Bond fue creado literariamente por Ian Fleming en novelas tan sofisticadas como bien escritas. Harry Saltzman y Albert Broccoli fueron los productores que descubrieron y explotaron una mina inagotable. Terence Young demostró en 007 contra el Doctor No, Desde Rusia con amor (a mi gusto la mejor película de Bond) y Operación Trueno que ha sido el director más inspirado de la serie. Y, por supuesto, descubrimos en ella a uno de los más grandes actores de la historia del cine. Se llama Sean Connery. Bond es él. Todos los actores que han interpretado después al personaje, mejores o peores, a su lado parecen imposturas, plagios forzados o involuntarias caricaturas. Queda bien asegurar que Connery solo se convirtió en un actor genial a medida que envejecía. Yo creo que fue excelente desde el principio. Su Bond es puro estilo, sentido del humor y del cinismo, ritmo, chulería con sentido, virilidad, perversión, elegancia.
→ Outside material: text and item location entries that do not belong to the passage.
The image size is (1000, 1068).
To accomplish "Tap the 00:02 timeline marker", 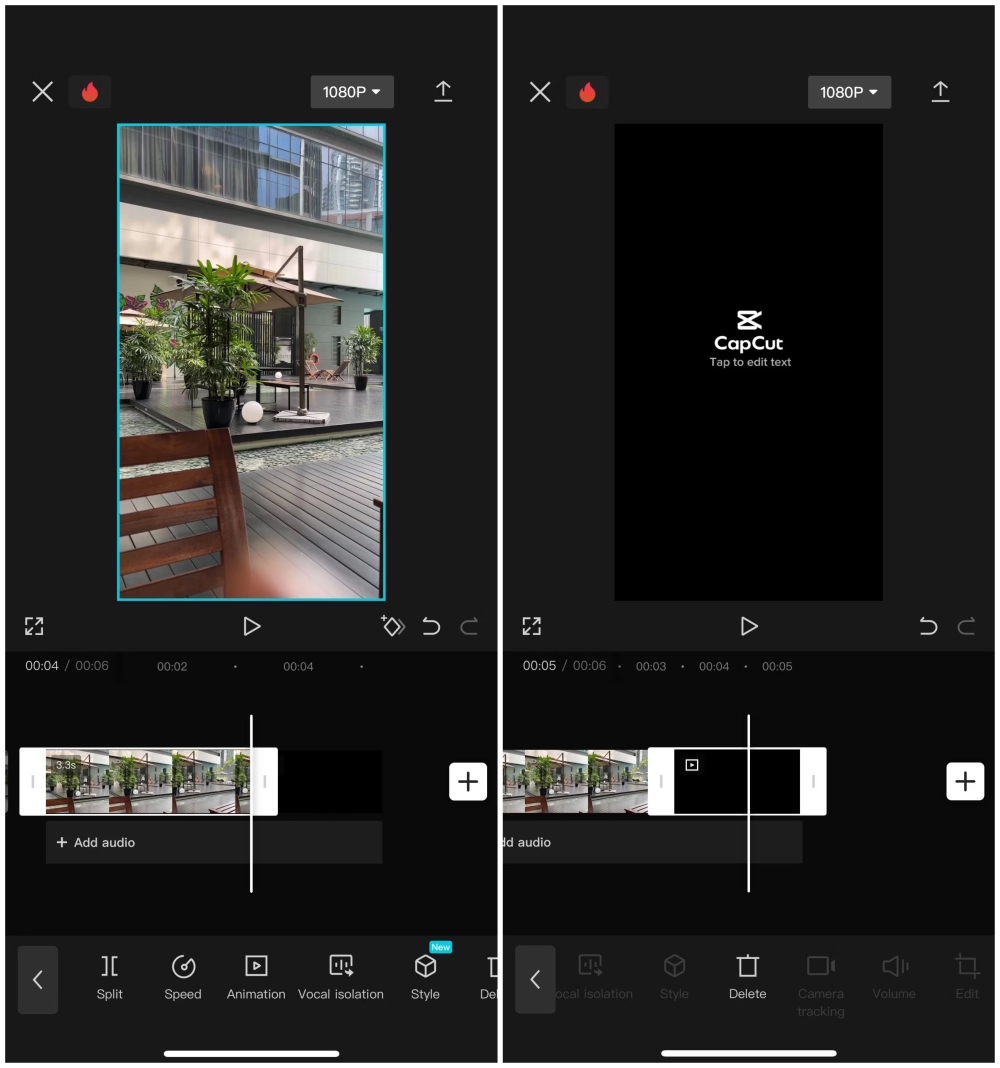I will (x=172, y=666).
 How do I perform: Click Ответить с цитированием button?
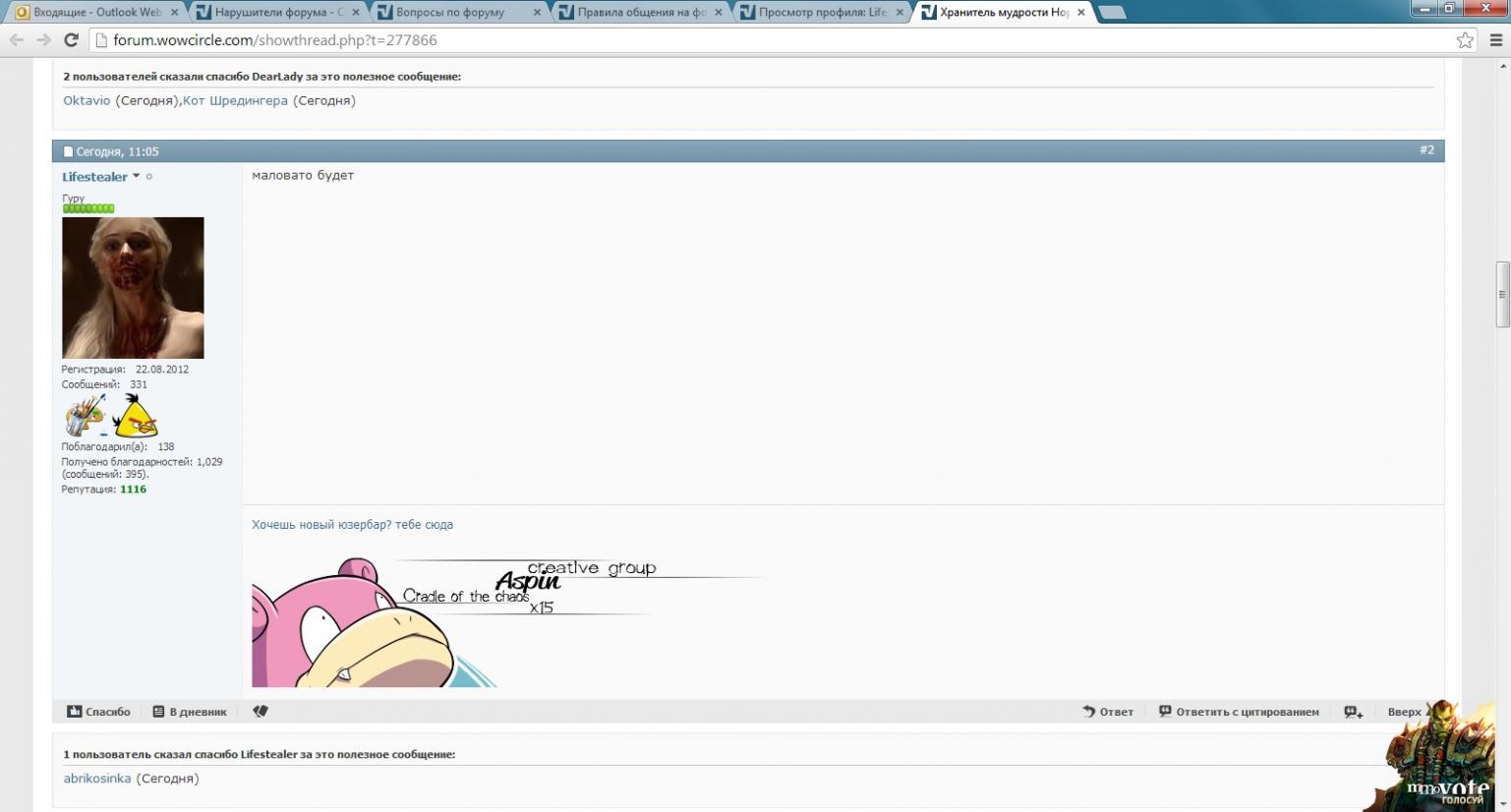[x=1239, y=712]
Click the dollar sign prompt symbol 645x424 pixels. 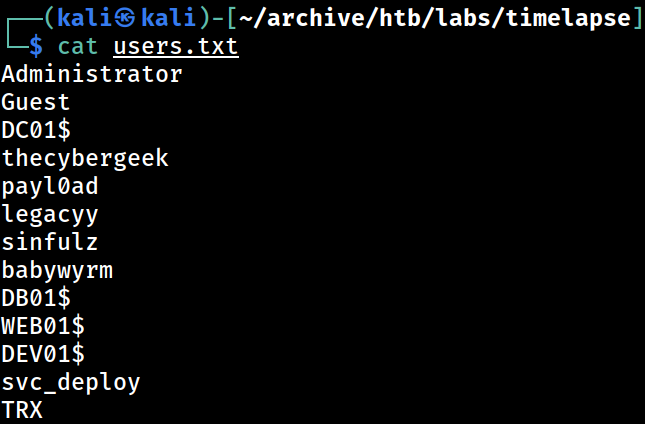coord(36,46)
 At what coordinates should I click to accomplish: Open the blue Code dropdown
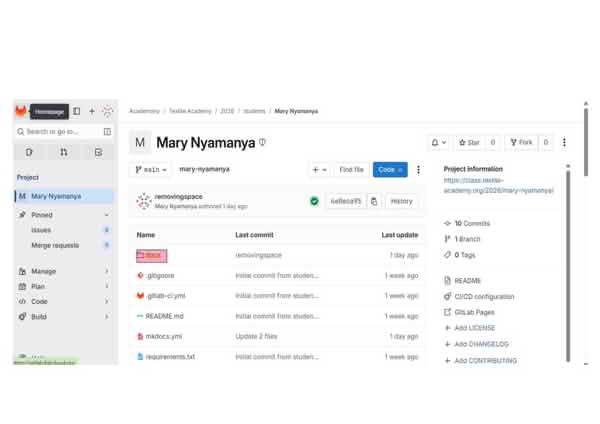click(x=390, y=170)

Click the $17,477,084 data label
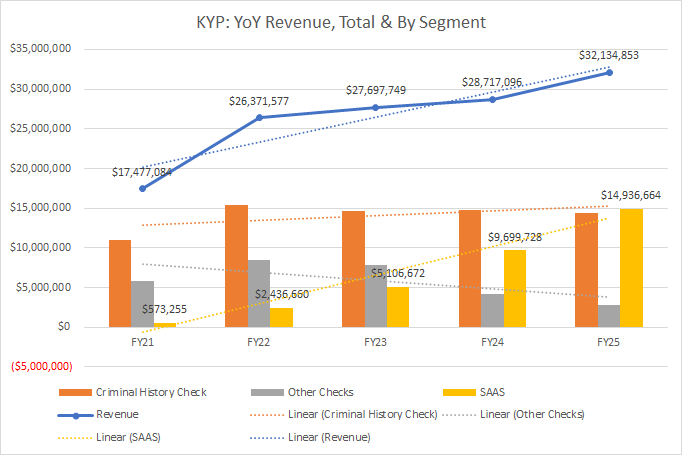coord(143,171)
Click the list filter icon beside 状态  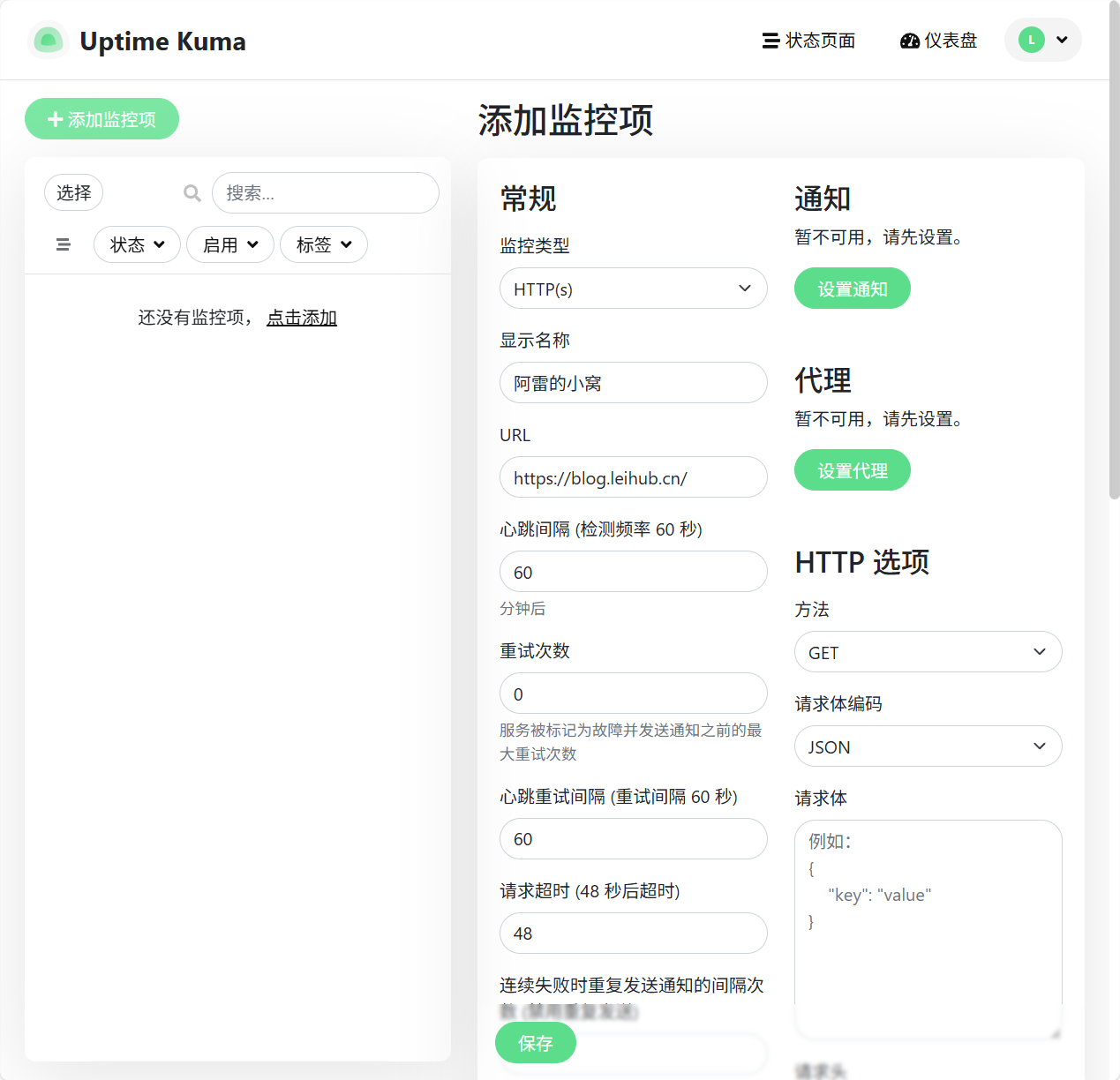pos(63,244)
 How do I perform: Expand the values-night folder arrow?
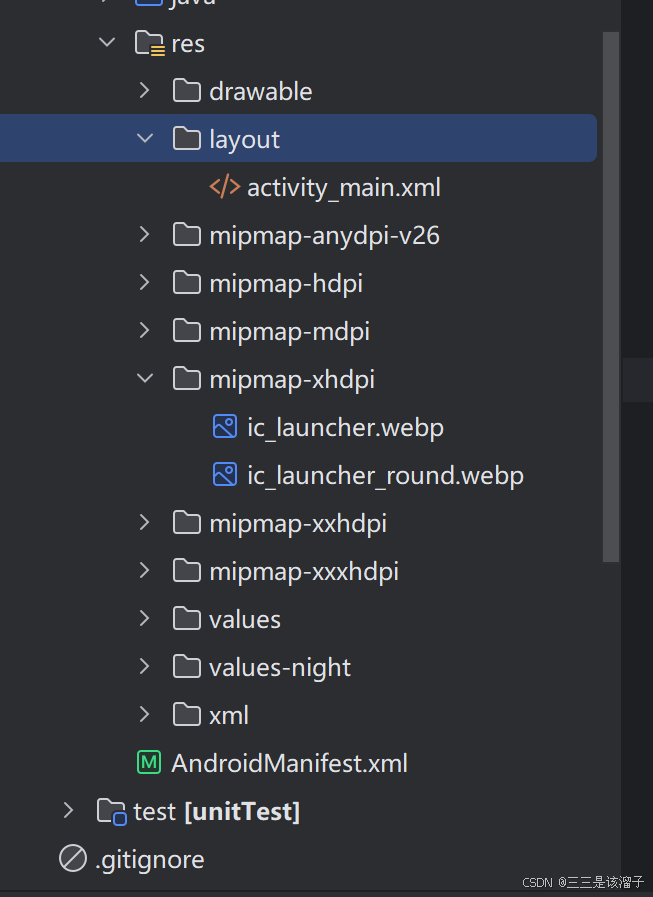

Con Roger Moore apareció el tono paródico, el guiño a los espectadores convenciéndoles de que todo era de broma, un juguete divertido. Jamás pillé su desbordante gracia. Y cuesta recordar algo nítido de George Lazenby, Timothy Dalton y Pierce Brosnan. Daniel Craig es un Bond insólito, amargo, atormentado y oscuro. También ha cambiado (y es de agradecer) el tono en Casino Royale y Quantum of Solace. Hay preocupación por la calidad. Un director tan prestigioso como Sam Mendes acepta dirigir Skyfall, la última entrega de la serie. Tengo muchas ganas de verla, algo que no me suele ocurrir con Bond. También por comprobar si Javier Bardem puede crear un malvado tan impresionante como el de No es país para viejos. Imagino que Bond llegará a centenario, que el negocio funciona a corto y largo plazo.